▸ Information shown
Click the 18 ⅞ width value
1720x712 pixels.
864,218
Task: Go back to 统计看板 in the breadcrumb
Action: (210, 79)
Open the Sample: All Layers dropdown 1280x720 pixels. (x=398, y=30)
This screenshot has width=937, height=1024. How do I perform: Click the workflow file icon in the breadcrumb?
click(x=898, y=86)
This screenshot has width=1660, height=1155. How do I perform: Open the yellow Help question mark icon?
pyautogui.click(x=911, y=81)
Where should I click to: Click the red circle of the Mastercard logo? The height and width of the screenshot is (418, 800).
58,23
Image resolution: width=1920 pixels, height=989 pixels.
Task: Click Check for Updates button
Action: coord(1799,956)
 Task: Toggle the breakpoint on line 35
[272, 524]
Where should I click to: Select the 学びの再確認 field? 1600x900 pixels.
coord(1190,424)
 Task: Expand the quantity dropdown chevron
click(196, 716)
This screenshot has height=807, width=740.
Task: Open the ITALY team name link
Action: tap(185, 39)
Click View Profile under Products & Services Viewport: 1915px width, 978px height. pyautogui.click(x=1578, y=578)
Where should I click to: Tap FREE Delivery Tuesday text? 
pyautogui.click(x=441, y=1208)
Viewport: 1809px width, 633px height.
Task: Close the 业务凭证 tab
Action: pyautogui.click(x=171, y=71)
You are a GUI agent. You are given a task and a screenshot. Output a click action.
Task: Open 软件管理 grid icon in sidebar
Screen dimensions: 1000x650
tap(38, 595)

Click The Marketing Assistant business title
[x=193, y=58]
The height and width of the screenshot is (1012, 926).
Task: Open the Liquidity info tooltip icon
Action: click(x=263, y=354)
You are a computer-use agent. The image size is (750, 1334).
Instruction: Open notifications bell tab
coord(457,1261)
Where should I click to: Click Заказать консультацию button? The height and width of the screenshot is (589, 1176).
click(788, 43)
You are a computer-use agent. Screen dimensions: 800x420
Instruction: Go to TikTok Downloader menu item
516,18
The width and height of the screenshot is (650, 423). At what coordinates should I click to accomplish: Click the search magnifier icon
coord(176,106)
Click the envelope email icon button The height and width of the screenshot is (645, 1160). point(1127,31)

▸ About this exercise
Among the lines above, find those that contain the word "agent" and copy them.

▸ Your solution
You are a GUI agent. You are given a task and a screenshot. Output a click action.
You are a computer-use agent. The image size is (750, 1334).
You are a computer-use agent. Screen dimensions: 800x420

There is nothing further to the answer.